On 09/16/2014 08:27 AM, Jason Merrill wrote:
On 09/16/2014 06:23 AM, Ulrich Weigand wrote:
Note that with a somewhat equivalent C construct:

struct pollfd
   {
     int fd;
     short int events;
     short int revents;
   };

struct Pollfd
   {
     struct pollfd x;
   };

struct Pollfd myfd[10];

we still get an object size of 80 for either:

   __builtin_object_size ((struct pollfd *)myfd, 1);

or even

   __builtin_object_size (&myfd->x, 1);

That strikes me as a bug, especially the second one.

This seems to be happening because of the STRIP_USELESS_TYPE_CONVERSION in gimplify_expr dropping the NOP_EXPR from the argument, otherwise the NOP_EXPR would cause __builtin_object_size to give up. I don't think this behavior is intentional...

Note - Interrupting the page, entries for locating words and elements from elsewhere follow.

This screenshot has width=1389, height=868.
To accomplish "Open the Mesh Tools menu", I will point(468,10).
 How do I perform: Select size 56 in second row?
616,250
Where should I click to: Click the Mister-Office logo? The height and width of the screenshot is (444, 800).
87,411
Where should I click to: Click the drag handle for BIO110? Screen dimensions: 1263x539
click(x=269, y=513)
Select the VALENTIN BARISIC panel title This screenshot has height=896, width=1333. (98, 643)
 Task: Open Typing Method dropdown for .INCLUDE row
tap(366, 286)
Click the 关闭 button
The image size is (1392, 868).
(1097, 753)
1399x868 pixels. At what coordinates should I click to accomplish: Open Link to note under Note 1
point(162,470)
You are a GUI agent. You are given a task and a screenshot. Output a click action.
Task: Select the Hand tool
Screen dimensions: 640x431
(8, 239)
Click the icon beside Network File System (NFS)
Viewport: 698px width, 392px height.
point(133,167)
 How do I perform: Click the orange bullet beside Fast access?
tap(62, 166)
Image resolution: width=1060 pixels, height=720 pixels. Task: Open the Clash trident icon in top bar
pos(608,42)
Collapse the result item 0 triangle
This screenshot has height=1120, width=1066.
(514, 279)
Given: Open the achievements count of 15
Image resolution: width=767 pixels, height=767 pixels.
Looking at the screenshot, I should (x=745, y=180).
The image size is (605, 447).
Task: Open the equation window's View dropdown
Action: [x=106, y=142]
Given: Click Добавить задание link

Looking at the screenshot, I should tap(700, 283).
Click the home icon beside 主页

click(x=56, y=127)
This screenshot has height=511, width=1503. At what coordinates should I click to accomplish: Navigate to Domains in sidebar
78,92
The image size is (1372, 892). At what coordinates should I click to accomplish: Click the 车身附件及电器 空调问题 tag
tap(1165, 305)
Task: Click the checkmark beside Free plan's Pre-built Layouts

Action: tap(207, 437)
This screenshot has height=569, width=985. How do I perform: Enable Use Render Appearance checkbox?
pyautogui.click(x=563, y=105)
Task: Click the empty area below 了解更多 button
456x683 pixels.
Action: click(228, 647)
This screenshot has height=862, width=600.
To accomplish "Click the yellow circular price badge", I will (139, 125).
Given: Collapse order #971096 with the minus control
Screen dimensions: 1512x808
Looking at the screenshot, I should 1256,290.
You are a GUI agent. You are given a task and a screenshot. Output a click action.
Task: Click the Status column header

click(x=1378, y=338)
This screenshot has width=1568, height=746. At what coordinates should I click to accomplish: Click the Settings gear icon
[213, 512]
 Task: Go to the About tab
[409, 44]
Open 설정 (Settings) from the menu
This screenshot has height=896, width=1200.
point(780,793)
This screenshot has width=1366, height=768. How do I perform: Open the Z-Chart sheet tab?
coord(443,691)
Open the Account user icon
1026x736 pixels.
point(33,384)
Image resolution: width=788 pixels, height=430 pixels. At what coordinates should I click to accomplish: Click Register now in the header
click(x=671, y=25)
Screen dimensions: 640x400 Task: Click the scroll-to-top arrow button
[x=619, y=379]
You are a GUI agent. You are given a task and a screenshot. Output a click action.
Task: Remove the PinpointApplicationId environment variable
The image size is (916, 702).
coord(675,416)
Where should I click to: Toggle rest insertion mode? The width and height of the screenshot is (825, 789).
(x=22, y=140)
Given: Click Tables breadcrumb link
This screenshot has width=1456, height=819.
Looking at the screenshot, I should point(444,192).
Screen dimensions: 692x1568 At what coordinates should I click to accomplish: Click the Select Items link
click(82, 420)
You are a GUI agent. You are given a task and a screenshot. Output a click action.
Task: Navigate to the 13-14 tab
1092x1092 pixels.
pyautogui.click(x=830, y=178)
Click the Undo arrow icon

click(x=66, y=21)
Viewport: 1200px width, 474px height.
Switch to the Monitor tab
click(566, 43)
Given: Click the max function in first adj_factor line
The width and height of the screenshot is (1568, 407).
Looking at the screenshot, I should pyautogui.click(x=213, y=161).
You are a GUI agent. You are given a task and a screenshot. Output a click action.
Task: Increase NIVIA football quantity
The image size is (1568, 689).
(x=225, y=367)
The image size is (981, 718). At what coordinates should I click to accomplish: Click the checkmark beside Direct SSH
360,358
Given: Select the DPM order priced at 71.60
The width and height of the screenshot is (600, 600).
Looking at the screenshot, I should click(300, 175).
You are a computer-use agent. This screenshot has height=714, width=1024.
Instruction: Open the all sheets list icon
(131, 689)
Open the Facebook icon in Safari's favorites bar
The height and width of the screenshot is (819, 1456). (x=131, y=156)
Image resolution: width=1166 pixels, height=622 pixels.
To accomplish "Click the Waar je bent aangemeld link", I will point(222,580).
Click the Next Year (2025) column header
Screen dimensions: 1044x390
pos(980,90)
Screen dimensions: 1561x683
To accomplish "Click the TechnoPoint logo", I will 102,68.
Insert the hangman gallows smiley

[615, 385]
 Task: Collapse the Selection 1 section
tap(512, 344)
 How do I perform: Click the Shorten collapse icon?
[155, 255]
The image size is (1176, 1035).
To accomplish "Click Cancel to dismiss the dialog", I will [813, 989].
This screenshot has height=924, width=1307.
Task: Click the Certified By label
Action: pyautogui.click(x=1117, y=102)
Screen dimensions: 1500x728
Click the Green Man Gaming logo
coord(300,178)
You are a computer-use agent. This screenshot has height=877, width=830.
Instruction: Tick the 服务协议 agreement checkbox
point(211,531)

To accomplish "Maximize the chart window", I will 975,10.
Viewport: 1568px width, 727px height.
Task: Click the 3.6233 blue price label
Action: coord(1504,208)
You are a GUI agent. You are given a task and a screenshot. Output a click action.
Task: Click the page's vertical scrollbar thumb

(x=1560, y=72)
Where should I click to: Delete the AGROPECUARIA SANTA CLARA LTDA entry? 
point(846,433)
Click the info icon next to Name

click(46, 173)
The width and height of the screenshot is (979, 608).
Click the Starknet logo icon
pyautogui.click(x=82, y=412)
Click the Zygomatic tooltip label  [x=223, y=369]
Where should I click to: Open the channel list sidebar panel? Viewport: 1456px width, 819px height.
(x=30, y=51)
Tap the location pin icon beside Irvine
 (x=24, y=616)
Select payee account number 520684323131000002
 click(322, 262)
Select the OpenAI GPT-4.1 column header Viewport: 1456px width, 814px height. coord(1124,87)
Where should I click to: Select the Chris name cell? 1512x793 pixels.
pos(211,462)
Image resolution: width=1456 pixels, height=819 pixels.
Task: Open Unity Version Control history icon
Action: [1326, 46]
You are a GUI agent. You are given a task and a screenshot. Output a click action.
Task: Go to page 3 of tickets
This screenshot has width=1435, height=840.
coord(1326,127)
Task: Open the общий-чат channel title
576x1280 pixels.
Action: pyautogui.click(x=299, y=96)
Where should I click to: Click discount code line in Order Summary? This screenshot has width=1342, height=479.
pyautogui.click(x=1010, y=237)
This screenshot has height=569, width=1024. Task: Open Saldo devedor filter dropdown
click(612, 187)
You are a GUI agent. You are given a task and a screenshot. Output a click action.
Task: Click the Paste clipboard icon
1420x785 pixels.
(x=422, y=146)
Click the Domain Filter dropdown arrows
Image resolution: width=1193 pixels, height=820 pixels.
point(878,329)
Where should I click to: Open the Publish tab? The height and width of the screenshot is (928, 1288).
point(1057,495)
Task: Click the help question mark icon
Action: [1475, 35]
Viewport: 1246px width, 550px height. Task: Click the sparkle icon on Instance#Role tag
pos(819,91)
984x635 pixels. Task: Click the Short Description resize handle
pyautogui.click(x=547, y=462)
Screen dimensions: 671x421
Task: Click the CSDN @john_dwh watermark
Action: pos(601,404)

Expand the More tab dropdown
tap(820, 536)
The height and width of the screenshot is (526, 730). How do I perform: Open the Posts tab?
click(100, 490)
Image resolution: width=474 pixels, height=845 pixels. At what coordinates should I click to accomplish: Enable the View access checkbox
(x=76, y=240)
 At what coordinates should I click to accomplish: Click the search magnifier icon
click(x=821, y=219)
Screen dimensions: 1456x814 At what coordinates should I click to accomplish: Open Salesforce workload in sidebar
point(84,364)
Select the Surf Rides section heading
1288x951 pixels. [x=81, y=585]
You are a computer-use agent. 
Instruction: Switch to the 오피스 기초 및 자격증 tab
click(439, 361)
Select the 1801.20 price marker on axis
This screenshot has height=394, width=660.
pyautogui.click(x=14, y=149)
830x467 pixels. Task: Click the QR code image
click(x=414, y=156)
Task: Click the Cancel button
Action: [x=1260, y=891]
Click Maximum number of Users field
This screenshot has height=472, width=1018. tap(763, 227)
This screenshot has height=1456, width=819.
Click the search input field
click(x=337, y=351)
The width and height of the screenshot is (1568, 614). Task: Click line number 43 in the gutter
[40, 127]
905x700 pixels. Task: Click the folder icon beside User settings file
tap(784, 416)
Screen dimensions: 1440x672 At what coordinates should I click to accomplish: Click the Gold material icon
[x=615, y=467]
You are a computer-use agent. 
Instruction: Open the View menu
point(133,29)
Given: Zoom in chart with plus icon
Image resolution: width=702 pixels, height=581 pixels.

I don't know why the C frontend is folding &myfd->x to (struct pollfd *)myfd, though.

Is this "wrapping" of system types in a derived calls supposed to work?
If there is a better way to express this without breaking glibc headers,
I'd be happy to let the authors know ...

Well, __builtin_object_size seems to be pretty fragile magic. To make it work I guess you could add a wrapper for poll that takes a Pollfd and does a reinterpret_cast, i.e.

inline int poll(Pollfd* p, nfds_t n, int t)
{
  return poll(reinterpret_cast<pollfd*>(p), n, t);
}

so that you force the conversion to ignore the inheritance relationship and thereby avoid the COMPONENT_REF.